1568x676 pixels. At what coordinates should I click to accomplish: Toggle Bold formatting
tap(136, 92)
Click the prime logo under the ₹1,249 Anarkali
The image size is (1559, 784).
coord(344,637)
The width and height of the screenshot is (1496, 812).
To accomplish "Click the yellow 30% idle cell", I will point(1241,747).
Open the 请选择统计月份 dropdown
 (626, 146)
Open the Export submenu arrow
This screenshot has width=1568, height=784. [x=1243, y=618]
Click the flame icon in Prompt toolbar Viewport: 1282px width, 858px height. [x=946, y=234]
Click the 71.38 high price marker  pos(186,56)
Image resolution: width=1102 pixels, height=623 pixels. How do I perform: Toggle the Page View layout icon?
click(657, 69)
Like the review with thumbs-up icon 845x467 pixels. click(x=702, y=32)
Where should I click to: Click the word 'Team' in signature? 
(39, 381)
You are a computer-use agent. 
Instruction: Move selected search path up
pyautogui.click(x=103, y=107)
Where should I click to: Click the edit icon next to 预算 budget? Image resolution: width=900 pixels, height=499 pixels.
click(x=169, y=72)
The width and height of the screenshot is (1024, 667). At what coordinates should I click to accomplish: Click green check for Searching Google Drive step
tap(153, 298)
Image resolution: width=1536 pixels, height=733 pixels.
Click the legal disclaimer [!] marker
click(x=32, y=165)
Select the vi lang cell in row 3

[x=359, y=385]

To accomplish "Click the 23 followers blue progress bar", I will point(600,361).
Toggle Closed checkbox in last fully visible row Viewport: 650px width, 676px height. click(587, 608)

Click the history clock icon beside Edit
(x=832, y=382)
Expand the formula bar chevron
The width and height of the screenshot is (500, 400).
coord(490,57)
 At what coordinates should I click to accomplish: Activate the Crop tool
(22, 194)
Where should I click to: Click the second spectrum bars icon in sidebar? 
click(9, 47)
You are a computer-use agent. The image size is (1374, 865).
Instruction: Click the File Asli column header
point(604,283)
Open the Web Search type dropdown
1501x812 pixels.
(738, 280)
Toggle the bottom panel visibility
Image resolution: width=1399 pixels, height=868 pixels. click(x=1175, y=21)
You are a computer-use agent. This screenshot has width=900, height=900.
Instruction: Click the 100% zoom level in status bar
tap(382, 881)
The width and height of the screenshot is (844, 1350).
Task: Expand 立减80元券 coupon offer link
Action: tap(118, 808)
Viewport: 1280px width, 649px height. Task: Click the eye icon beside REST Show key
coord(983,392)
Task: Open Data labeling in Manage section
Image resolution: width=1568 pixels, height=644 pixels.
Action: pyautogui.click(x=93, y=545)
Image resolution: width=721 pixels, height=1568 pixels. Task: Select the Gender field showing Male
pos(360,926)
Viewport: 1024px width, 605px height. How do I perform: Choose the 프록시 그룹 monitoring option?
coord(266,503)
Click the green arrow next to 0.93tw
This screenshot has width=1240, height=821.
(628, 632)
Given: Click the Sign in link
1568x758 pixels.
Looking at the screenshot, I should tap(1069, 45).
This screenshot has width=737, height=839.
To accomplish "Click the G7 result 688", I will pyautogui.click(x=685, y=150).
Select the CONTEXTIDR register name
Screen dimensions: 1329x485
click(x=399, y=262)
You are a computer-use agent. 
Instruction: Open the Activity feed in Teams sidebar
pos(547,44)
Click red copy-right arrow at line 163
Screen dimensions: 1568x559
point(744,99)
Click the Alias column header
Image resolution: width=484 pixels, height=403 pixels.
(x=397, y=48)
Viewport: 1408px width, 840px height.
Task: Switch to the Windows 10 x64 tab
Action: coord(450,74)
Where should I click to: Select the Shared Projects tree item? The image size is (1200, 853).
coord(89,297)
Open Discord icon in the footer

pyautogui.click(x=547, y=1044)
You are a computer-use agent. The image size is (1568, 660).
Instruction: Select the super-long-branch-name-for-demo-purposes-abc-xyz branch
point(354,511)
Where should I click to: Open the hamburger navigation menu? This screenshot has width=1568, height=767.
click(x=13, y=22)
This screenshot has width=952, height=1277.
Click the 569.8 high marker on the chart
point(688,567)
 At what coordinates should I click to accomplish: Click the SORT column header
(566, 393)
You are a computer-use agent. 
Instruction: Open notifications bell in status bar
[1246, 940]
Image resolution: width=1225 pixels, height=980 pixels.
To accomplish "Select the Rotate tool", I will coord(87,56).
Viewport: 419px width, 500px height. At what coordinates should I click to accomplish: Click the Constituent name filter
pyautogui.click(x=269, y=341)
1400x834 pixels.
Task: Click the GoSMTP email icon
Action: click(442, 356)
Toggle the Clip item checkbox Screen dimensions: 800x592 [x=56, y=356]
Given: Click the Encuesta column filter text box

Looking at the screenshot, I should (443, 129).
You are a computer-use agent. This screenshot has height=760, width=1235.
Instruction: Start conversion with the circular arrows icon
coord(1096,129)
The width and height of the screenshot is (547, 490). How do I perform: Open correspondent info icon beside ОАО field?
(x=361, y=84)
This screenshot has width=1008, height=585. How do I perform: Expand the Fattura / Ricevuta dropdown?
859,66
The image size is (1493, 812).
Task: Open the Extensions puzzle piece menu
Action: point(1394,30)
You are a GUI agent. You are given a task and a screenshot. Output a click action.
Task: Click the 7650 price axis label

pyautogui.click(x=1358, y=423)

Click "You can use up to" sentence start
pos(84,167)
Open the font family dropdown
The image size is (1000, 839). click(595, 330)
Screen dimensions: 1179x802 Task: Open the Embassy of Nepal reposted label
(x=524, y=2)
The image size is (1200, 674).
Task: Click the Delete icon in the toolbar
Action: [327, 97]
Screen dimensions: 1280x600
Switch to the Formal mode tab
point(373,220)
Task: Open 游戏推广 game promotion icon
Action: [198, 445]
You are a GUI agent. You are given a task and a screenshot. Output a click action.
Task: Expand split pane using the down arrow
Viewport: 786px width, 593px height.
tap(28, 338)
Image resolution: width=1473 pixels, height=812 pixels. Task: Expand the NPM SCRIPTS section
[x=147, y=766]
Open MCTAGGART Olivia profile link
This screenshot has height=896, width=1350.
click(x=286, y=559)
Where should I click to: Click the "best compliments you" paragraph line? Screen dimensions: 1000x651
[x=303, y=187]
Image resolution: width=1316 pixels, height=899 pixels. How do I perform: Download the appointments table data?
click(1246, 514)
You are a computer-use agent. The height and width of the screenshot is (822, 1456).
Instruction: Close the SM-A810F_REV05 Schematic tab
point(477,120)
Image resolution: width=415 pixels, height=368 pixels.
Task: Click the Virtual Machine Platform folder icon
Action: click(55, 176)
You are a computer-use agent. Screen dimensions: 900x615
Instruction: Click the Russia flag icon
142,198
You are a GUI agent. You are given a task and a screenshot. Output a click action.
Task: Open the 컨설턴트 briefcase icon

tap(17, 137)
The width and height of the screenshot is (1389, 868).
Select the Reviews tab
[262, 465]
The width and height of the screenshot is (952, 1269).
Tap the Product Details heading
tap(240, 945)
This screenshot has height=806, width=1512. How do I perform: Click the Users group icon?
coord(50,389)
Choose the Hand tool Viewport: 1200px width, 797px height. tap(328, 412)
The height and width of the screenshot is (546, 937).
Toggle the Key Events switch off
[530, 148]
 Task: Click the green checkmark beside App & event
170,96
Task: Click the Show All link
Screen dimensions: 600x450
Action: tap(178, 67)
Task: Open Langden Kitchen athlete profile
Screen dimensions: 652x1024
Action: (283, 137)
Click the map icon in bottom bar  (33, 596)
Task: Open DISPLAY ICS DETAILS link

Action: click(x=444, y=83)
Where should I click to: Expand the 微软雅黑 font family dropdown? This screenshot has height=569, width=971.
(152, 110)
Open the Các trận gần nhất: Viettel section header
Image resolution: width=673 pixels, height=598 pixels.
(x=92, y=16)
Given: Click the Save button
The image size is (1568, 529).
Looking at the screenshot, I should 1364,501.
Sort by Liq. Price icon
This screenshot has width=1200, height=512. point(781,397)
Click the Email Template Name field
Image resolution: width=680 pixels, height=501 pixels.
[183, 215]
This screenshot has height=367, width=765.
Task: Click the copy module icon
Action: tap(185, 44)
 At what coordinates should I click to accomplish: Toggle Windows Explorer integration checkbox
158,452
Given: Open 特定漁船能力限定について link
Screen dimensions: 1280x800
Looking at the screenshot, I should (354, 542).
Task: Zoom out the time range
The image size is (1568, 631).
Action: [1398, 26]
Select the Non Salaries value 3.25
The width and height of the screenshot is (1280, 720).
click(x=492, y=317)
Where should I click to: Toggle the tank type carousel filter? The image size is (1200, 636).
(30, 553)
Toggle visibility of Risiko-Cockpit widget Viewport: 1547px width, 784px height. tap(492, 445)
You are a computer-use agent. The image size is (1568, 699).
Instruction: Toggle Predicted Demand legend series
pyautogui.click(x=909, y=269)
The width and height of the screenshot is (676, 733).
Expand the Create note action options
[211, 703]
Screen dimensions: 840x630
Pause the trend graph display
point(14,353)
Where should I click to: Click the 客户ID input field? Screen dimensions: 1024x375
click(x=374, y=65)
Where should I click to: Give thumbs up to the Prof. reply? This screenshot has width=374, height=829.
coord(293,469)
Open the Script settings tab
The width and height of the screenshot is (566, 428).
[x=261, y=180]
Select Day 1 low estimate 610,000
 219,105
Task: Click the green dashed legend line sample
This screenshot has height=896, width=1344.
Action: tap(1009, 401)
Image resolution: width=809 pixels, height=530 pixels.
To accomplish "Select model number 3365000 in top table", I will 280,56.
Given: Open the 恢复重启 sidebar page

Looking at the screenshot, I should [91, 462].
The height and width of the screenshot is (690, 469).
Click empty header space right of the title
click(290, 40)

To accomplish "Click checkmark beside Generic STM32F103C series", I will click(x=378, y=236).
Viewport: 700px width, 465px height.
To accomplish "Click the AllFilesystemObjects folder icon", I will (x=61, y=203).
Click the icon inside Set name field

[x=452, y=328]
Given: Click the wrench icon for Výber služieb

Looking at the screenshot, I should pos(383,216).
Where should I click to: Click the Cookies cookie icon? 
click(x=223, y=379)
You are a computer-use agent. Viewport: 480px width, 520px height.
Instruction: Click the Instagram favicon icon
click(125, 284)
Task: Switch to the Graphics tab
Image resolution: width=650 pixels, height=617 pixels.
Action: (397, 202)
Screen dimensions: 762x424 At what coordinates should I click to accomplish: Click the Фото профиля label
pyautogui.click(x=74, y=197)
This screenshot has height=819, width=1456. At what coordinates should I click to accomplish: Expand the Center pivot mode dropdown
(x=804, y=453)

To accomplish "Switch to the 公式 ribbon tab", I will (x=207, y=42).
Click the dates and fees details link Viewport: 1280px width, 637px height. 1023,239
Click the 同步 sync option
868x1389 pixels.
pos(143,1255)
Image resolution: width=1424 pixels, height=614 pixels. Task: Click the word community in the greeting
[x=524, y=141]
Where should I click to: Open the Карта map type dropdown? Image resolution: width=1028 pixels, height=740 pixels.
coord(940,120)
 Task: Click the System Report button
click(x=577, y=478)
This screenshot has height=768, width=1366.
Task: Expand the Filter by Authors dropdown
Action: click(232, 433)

——

Return the rows starting at the beginning and ending at the line that contains "click(x=169, y=72)", both ends included, with each line reproduced without any change.

1568x676 pixels. At what coordinates should I click to accomplish: Toggle Bold formatting
tap(136, 92)
Click the prime logo under the ₹1,249 Anarkali
The image size is (1559, 784).
coord(344,637)
The width and height of the screenshot is (1496, 812).
To accomplish "Click the yellow 30% idle cell", I will point(1241,747).
Open the 请选择统计月份 dropdown
 (626, 146)
Open the Export submenu arrow
This screenshot has width=1568, height=784. [x=1243, y=618]
Click the flame icon in Prompt toolbar Viewport: 1282px width, 858px height. [x=946, y=234]
Click the 71.38 high price marker  pos(186,56)
Image resolution: width=1102 pixels, height=623 pixels. How do I perform: Toggle the Page View layout icon?
click(657, 69)
Like the review with thumbs-up icon 845x467 pixels. click(x=702, y=32)
Where should I click to: Click the word 'Team' in signature? 
(39, 381)
You are a computer-use agent. 
Instruction: Move selected search path up
pyautogui.click(x=103, y=107)
Where should I click to: Click the edit icon next to 预算 budget? Image resolution: width=900 pixels, height=499 pixels.
click(x=169, y=72)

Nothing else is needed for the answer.